Set tasks:
A. According to the passage on the Basque brotherhood in Lima, why is it not strange that the brotherhood organized at the Church of St. Francis of Lima with Our Lady of Arantzazu as its patron? Answer in one to three sentences.
B. Write the next part of the passage on the Basque brotherhood in Lima, beginning after its final sentence.

This article was translated by John R. Bopp
A few days ago, we dedicated a longer article to the Brotherhood of the Virgen of Arantzazu of Lima, one of those elements of the history of the Basques that has always been maintained in academic circles, and which is rather unknown to the Basque community at large.
We recognize that this is a topic that fascinates us. We’ve already explained why on other occasions: the impressive influence of a community as small as the Basques’ on history in so many points of the world and the ability of that community to organize in the most far-flung places and recognize that they’re part of the same reality, which, in the 17th century, was already called la nación vascongada.
The Brotherhood that welcomed the Southern Basques had a dual mission: one was religious, and the other was solidarity and support among Basques in need in Lima, even if they weren’t members of the brotherhood. This can be seen in the first article of their rules, approved in 1613.
The religious aspect is fundamental. We cannot forget that they organized at the Church of St. Francis of Lima, and that their patron is Our Lady of Arantzazu. None of that is strange. Firstly, because the Virgin of Arantzazu is fundamentally important in the history of the Country, as you can read about in an older article. Moreover, the Church of St. Francis of Lima was under the control of the Franciscans, who were also in charge of the Sanctuary of Arantzazu in Gipuzkoa; in fact, at the time, those in charge were also members of the vascongada nation, having come from that Sanctuary in Oñati. Finally, the weight and influence of Religion and of the Church in that time, especially in Basque society, was huge, and touched every aspect of life.
We’ll speak more about this organization of Basques outside their homeland, which was the first that was legally recognized and which even managed to declare its independence of the civil and ecclesiastical authorities.

Record extracts:
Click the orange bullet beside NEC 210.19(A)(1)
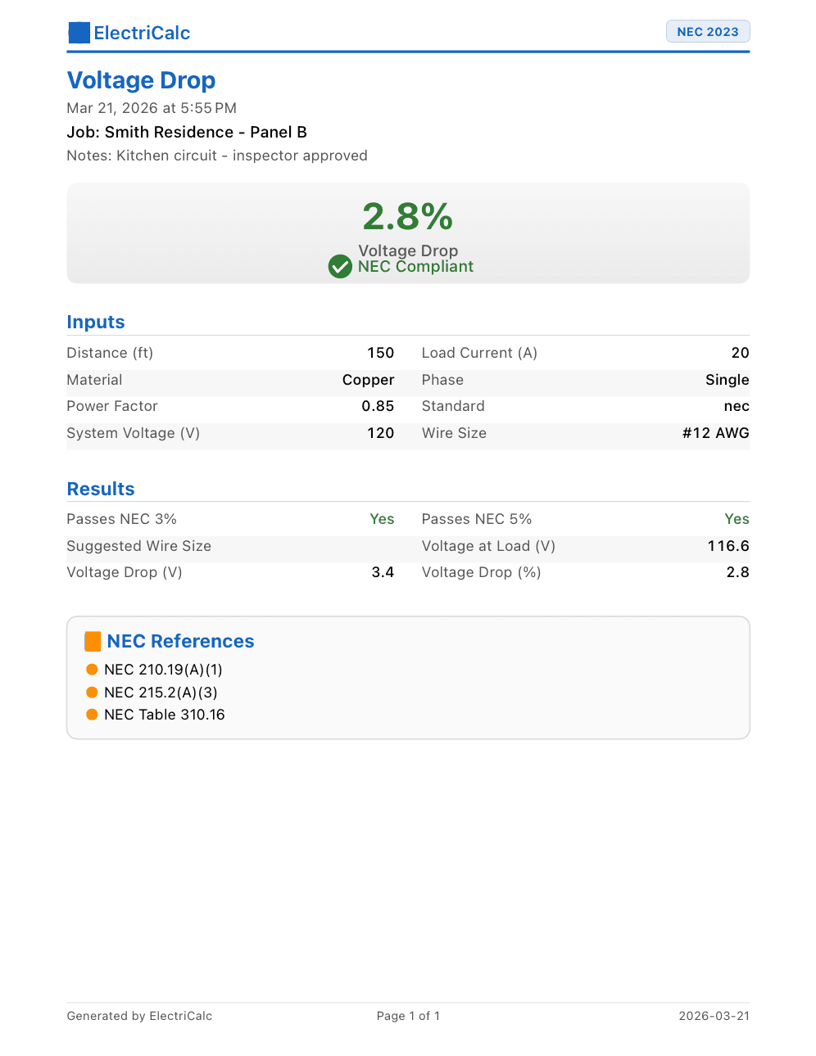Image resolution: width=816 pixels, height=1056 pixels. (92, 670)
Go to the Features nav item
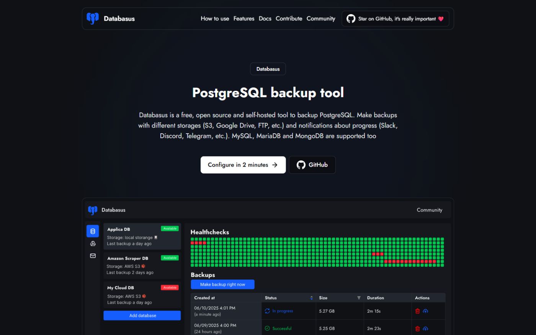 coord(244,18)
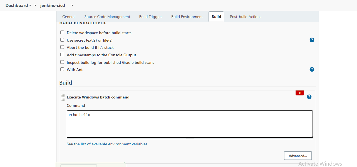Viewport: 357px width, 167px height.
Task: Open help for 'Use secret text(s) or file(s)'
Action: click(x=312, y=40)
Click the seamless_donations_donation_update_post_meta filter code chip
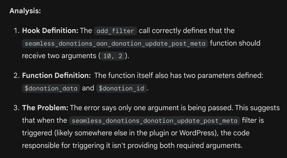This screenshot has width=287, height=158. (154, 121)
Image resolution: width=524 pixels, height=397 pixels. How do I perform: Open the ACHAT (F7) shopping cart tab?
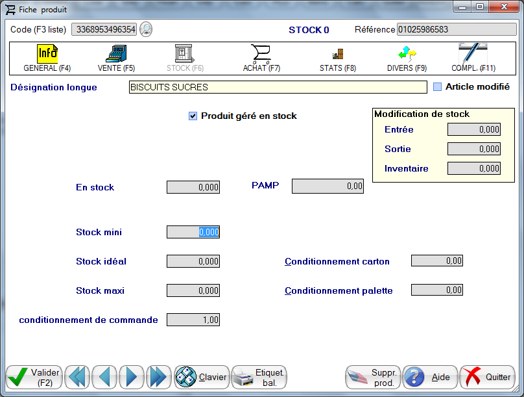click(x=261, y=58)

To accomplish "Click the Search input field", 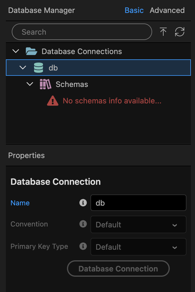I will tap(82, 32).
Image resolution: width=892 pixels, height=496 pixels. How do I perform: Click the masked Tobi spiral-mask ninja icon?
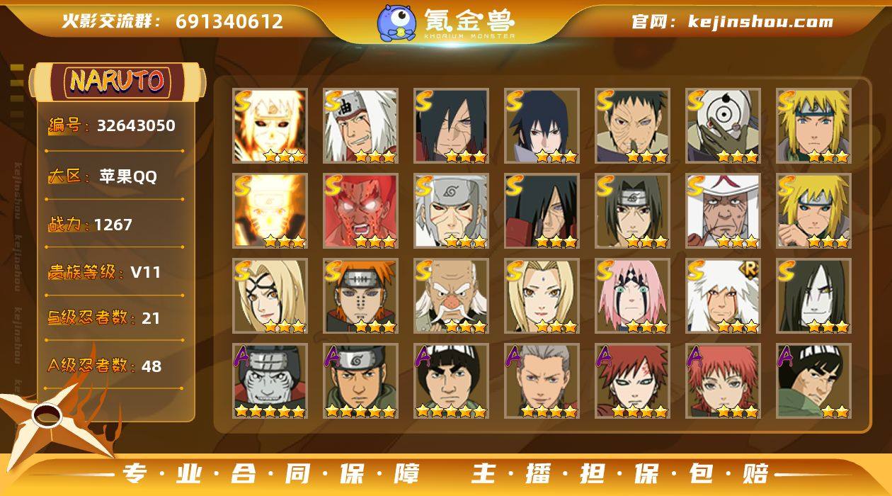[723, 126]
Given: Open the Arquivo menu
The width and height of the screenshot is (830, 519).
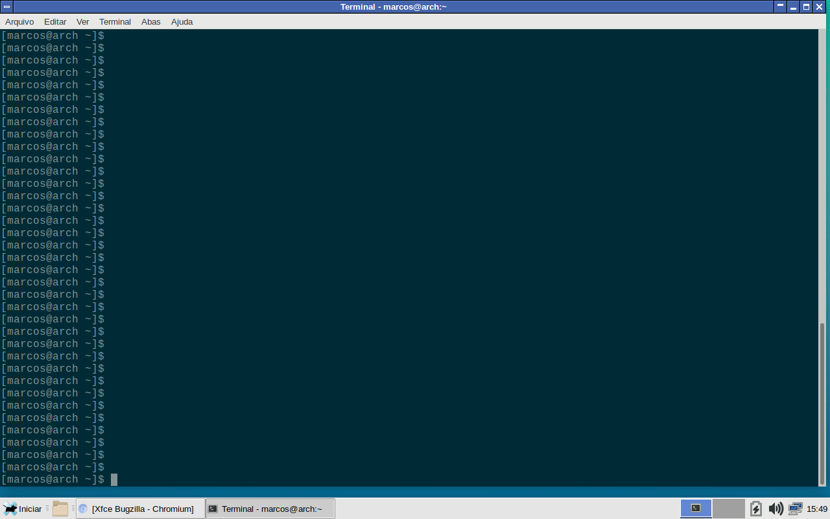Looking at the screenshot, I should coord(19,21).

Final answers:
A. The Virgin of Arantzazu is fundamentally important in the history of the Country, and the Church of St. Francis of Lima was run by the Franciscans, who also ran the Sanctuary of Arantzazu in Gipuzkoa. Those in charge at the time were themselves of the vascongada nation, having come from that sanctuary in Oñati. In addition, religion and the Church carried enormous weight then, especially in Basque society, touching every aspect of life.

B.
We’ll also speak more about Juan de Urrutia, the merchant from Tolosa who moved to Lima and was a key player in the founding of the Brotherhood: he was in charge of ensuring that the replica of Our Lady of Arantzazu to preside over the chapel of the Brotherhood in Lima was an exact copy of the one in Oñati. In Lima, she is joined by an Our Lady of Begoña, as well. That figure was destroyed in a fire in the 19th century, and was substituted with another that did not maintain the similarity of the icon destroyed by the fire.
We’ll also speak more about the Franciscans of Lima (and of other parts of the colonies), many of them having come from Arantzazu, and who were key players in understanding the diffusion of Basque brotherhoods throughout the Americas. It’s enough to see that the first book published about the devotion to the Virgin was published in Lima in the middle of the 17th century; it’s a book that holds an interesting surprise, as well. We’ll even talk about the Passionist Fathers, a religious community our families were a part of, which collaborated in saving human beings from the claws of Francoism.
But on this February 13, when we’re celebrating the 406th anniversary of the meeting that founded the oldest Basque organization abroad, we’d like to highlight the story of a key piece of the history of the Brotherhood which had been lost and is now recovered.
As we said, the religious part was fundamental to the creation and development of this group. And one of the key pieces of that was a specific novena for addressing the Virgin. This document, part of the history of the Brotherhood and the Basques in Lima, was reprinted for the first time in the middle of the 19th century, and then it was lost and forgotten.
When it was no longer remembered, the Bazan family, members of the Brotherhood who were preparing the ceremony for the 400th anniversary of their foundation, found a copy of this document, printed in the 19th century and uncatalogued, in the Peru National Library. It was, as we said, the last reprint made by the Brotherhood, with the following explanation in 1863:
A ‘novena’ of our mother and lady of Arantzazy, who is venerated at the Church of Our Father St. Francis, composed by a religious devotee of his, and who because of a zeal for good and the usefulness of souls, has had the current religious administrators of the Basque Brotherhood of that lady reprint this. In Lima, Francisco Press, Solis, 1863.
A century and a half after that printing, in 2013, the Brotherhood of Arantzazu of Lima again reprinted it, in a version adapted to the language of the 21st century. The work was done by a Passionits father, Basque, and world expert in Holy Scriptures, Father Antonio María Artola Arbiza, a priest with strong connections to Arantzazu, as he himself tells.
Five years later, on February 13, on the 406th anniversary of the foundation of the Brotherhood by those Basques in Lima, members of the family that belonged to the Brotherhoods of Lima (the Bazan family) and of Mexico City (Isabel Barraxa) decided to hold a dual homage, to those Basques, who spoke the Basque language and used it amongst themselves as their monther tongue on the one hand, and on the other, to the history of one of their most notable achievements, the Brotherhoods of Arantzazu in the Americas.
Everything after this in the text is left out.